I cant believe how long it has been. The past six months are kind of a blur. So much has happend, yet nothing has changed.
Whenever Im unsatisfied or bored with life (about every 5 minutes) I party. So I partied. And forgot that I wanted to change my job, boyfriend, eating habits....
Nick and me broke up, got back together, broke up again....
I ate healthy, ate too much, threw everything up...
Last week is pretty much how the last six month looked. So here we go.
Friday:
I was off for the day and bored, so I went shopping, spent money I dont have. Afterwards, I was still bored, so I started texting some friends, although I didn't actually really feel like going out. Izzy replied, she was keen to go out. At the same time, I got a text from an aquaintance, special easter offer on a little wake-me-up. I agreed on both. Went to Izzy's, had a few drinks, started talking, she asked if she could have some lines (she has never had it before). We end up talking the whole night, at some point she asked me if I had an ED. WTF? Turns out, she's bulimic and recognized the signs in me...

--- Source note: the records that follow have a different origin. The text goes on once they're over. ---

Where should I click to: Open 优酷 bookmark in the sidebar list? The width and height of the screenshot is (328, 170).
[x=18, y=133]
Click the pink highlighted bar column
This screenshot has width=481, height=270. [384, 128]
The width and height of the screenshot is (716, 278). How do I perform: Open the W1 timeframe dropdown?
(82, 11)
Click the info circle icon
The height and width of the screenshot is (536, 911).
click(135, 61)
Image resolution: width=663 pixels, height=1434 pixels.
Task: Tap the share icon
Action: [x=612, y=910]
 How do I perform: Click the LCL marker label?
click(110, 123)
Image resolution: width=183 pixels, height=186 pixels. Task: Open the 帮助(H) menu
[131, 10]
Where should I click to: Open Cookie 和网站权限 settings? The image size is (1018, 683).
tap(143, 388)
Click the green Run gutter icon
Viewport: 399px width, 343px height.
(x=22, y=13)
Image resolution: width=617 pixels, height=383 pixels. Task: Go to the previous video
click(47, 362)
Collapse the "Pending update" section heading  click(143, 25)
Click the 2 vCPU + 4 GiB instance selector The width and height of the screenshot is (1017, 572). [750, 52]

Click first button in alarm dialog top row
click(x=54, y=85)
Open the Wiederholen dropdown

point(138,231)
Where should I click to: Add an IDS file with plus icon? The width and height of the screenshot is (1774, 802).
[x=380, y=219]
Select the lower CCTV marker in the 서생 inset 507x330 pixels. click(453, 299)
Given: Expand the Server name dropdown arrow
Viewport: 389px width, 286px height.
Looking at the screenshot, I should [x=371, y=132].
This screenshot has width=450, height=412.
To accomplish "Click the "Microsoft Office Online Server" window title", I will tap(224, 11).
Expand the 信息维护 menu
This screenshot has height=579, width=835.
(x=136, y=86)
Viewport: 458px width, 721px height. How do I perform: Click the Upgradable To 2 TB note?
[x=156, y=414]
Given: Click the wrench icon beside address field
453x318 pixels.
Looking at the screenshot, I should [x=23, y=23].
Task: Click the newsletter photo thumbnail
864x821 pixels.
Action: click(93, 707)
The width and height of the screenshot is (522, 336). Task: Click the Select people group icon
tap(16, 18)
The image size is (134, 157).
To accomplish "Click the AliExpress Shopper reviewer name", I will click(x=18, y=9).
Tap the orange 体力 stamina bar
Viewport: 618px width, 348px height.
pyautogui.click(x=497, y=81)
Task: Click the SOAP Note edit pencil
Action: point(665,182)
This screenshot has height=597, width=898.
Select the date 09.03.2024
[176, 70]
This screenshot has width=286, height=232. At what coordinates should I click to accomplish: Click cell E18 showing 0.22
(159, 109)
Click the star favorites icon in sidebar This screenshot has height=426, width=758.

Not only does she know my little secret, but I also gave her drugs. I should have stayed home.
Eating okay. As close to normal as I get.
Saturday:
Drove to Nick in the evening. We're broken up, but behaving like we are a couple. So exhausted that I ended up passing out on the couch while watching 'How I met your mother'.
Too hungover to worry about food. Ate too much.
Sunday:
Morning. Nick and me start joking around, I get pissed off and suddenly cant get our last fight out of my head (among other stuff, he yelled at me that he would never get back together with me, that Im evil, that he soesnt give a shit about me, because I dont give a shit about him). I ledt. Drove home in the rain, called him from the car and told him I couldn't do this anymore.
Bought myself chocolates to cheer up, ended up stuffing my face and throwing it up again. A few times.
Tuesday:
A friend of mine plays in a band, I hadnt heard them play, so I went to there concert. No drama, but Anne, a friend of a friend is there. She' s the same height as me, bulimic and weights 104. I left.
I feel guilty. Didn't eat too much (small health wrap at lunch), but way too much to be around her.
Wednesday:
My best friend begged me to come over and bring some lines. I wasn't excited, but she was depressed and crying. Whatever. I met the guy, drove to her. When I walked in the door, she was busy having a fight with her bf, while another friend of hers, Lara, is sitting in the other room crying. Felt like I just walked into some soap opera. I spent the eving getting fucked with Lara, never quite figuring out who is angry at whom, or why. After I left, I got so bored I started stalking Nick. Yes, stalking! As in driving to his house and demanding he let me in so we could really kiss goodbye.
Ate a lot. Tried to throw it up, but it didn't really work.
Thursday:
Met an old friend. Managed to leave after a few drinks. Yeah! So proud!
Ate a lot though.
Friday
Went to see one of my 'good' friends, Carina. She's also crying and depressed. What is wrong with my friends. Despite us not going out, it's 4 in the morning and Im drunk when I get home.
She made me food. I tried to eat only as much as I had to. Still too much.
Saturday:
Best friend's birthday. Lara and me started doing shooters at 4pm, lines at 10pm. had a great time. Although I think I almost ODed. I know, not funny.
Didn't eat. Nibbled on some fries, to have enough stamina for the alcohol, but felt too guilty to eat eanything that actually resembeld a meal. Total: 8 fries, 1 chicken wing, 3 chips, 1/4 of a muffin. Not bad for 30 hours.
Sinse then, Im trying to get control over my life and eating. Will let you know if it works. I started seeing a therapist and havent heard from Nick.
Somehow, I'm wondering how long I will last before I'm back at the beginning...
My weight is fluctuating between 130 and 120...At the moment Im back up at 126 though...Fuck.